··· Input rows

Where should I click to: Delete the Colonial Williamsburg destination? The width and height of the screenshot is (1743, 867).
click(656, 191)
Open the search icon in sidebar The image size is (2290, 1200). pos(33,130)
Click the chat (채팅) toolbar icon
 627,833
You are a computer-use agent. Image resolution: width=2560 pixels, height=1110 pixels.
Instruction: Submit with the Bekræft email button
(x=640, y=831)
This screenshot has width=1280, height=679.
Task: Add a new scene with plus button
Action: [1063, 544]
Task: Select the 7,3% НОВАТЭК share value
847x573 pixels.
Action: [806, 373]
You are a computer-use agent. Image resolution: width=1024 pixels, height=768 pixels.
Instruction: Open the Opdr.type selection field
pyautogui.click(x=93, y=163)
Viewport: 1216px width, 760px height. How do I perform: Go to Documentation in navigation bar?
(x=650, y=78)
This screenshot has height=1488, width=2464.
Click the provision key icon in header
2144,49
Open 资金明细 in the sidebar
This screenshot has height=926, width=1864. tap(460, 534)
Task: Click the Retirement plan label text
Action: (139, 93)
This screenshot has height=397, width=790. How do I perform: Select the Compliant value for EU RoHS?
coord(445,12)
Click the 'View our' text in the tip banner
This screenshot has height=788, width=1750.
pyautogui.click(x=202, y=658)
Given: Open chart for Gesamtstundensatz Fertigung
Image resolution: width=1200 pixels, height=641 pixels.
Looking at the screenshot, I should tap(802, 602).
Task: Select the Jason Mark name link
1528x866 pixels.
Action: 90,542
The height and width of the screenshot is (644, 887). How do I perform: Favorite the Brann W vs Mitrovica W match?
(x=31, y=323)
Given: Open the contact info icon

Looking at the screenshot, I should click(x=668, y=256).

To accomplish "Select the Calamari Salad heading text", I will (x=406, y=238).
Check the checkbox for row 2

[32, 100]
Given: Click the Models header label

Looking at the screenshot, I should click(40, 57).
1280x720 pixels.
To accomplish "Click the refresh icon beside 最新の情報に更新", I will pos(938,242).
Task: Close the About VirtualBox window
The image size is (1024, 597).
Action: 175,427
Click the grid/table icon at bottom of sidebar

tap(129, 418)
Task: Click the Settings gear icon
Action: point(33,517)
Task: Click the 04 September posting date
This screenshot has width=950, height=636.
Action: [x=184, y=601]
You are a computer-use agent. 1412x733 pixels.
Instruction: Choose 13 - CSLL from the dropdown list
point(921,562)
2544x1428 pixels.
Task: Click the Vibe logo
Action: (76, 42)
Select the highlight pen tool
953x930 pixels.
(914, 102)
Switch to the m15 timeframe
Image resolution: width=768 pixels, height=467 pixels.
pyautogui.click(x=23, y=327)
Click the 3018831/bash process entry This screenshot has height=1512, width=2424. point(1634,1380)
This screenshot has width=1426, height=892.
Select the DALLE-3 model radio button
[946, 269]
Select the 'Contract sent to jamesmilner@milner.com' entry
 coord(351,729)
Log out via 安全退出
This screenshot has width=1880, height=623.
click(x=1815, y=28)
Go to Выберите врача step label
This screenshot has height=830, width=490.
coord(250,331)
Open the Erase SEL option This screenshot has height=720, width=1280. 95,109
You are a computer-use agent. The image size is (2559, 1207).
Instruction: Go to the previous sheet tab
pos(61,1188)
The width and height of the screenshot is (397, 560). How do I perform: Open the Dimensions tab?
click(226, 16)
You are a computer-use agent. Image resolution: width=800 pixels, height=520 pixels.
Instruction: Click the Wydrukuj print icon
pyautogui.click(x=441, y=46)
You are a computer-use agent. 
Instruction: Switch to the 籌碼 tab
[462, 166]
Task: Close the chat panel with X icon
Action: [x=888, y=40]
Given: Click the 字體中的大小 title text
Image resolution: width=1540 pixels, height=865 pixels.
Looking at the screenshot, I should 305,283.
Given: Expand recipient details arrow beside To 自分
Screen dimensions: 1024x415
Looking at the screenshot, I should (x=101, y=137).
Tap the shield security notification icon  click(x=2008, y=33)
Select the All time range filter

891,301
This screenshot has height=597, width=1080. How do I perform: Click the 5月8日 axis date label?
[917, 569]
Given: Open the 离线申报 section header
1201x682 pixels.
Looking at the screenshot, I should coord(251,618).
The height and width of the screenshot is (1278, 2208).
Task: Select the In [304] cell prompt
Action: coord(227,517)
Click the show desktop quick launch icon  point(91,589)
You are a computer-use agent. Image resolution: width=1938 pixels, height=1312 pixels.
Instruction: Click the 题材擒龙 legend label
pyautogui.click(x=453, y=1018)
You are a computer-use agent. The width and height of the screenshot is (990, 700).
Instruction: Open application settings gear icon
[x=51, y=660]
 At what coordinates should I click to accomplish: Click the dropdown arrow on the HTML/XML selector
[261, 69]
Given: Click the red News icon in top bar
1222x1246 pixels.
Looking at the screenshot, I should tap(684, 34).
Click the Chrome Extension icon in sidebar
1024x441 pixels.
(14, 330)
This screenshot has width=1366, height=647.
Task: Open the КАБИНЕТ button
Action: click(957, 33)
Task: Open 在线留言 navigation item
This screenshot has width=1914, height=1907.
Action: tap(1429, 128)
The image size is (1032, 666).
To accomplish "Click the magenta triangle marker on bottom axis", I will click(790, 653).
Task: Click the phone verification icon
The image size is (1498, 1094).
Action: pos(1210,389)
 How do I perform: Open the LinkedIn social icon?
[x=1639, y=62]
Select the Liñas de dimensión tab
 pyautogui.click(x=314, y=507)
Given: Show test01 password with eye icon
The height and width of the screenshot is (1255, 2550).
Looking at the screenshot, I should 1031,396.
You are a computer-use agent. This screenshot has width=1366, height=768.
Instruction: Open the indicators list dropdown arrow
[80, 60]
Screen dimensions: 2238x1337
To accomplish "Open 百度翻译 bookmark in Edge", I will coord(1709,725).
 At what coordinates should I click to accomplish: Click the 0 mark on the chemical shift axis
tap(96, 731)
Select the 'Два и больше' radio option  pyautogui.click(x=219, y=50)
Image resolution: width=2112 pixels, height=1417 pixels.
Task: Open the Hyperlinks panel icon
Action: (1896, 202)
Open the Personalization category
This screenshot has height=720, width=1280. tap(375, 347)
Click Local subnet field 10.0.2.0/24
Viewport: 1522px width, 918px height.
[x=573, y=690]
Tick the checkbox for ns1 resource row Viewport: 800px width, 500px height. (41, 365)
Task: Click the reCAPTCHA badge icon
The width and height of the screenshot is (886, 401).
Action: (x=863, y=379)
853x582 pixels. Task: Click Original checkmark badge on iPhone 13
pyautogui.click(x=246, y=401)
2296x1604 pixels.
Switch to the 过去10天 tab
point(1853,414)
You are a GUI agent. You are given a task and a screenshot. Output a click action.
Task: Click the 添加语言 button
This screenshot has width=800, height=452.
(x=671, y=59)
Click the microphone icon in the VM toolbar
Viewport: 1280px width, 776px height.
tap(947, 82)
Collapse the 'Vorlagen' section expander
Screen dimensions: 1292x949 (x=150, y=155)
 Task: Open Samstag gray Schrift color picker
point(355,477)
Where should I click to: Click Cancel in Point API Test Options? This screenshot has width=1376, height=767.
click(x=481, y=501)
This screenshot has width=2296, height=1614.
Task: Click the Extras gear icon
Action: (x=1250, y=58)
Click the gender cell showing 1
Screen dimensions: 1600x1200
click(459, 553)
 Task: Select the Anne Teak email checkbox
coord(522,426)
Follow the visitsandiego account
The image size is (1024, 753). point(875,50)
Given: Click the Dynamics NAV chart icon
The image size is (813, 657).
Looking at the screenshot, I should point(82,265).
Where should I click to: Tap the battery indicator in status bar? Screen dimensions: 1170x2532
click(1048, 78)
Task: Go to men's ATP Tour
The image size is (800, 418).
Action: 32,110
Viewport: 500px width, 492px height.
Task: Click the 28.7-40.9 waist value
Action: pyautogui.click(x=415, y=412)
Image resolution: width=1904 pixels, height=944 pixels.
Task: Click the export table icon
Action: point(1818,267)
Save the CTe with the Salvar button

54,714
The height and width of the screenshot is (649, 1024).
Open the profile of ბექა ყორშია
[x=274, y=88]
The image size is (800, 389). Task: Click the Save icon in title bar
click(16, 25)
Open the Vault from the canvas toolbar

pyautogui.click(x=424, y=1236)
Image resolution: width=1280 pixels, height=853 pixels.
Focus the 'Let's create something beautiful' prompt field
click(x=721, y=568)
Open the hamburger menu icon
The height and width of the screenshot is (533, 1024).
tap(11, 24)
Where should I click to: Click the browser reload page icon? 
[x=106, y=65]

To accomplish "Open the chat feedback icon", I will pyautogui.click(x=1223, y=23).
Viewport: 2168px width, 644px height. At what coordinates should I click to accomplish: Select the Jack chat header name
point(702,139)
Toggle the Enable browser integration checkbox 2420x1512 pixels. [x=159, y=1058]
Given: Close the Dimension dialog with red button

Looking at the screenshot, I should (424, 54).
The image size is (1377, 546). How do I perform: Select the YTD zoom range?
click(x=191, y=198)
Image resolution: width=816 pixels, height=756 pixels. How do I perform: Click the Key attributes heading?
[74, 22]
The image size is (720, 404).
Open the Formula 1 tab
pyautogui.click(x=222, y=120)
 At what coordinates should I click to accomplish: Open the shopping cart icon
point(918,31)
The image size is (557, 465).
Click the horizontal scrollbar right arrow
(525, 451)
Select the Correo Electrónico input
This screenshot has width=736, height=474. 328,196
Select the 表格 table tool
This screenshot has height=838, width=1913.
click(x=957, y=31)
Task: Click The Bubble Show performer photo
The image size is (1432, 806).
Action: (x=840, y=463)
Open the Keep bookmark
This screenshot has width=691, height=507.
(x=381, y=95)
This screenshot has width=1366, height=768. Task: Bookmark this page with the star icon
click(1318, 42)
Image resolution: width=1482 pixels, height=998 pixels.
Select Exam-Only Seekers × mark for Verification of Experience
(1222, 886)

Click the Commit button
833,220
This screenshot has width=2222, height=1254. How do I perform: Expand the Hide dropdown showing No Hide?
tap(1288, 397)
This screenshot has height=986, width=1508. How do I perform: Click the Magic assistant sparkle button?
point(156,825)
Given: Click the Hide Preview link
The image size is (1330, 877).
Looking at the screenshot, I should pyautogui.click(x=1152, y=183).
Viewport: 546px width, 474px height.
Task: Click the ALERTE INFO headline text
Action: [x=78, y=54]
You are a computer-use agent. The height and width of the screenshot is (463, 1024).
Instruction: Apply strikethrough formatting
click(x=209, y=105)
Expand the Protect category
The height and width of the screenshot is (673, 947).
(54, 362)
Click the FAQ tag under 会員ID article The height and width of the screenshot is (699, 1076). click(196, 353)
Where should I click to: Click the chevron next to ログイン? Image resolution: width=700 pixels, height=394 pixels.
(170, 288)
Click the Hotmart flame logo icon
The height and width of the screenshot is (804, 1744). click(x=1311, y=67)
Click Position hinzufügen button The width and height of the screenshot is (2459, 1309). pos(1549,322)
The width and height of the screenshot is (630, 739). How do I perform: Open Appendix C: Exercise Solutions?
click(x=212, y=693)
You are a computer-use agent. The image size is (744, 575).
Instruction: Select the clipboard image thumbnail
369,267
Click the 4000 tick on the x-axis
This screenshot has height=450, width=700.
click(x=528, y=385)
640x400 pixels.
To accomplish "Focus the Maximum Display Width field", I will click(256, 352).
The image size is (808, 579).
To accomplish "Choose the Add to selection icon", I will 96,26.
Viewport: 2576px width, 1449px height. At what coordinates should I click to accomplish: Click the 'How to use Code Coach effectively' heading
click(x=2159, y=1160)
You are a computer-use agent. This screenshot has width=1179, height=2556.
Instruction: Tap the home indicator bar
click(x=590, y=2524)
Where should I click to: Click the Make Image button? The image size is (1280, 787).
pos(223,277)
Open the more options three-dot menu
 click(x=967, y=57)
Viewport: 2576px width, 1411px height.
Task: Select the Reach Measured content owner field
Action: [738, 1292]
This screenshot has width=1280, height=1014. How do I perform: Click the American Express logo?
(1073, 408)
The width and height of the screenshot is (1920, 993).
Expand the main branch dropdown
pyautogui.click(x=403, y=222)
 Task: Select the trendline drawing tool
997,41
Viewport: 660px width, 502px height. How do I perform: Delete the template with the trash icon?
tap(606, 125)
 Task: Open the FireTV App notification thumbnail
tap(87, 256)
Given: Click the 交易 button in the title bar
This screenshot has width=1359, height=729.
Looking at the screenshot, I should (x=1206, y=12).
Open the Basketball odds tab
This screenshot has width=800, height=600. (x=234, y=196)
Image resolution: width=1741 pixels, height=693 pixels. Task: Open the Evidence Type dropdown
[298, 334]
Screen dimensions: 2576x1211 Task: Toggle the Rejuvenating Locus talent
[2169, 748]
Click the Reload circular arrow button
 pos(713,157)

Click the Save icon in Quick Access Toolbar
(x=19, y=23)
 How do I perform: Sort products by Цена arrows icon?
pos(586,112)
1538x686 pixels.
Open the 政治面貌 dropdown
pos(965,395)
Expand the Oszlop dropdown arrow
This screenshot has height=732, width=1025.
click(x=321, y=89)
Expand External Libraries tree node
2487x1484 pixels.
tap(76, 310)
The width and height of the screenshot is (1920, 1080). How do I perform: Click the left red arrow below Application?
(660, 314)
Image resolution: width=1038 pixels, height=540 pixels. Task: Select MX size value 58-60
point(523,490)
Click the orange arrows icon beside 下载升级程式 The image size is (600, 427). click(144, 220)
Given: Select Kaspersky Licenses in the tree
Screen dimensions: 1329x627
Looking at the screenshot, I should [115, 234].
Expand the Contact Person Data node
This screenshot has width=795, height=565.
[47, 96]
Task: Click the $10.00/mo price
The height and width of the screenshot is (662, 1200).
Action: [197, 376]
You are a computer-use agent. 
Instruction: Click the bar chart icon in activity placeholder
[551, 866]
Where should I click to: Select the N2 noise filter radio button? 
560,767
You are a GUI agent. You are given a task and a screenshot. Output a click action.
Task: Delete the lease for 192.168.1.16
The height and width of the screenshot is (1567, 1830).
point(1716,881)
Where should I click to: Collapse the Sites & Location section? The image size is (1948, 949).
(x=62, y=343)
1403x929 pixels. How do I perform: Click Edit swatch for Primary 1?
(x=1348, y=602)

······

*What to produce*
Select every line in the data above that contains the word "prompt", and copy each of those lines.

*Expected answer*
Task: Select the In [304] cell prompt
Focus the 'Let's create something beautiful' prompt field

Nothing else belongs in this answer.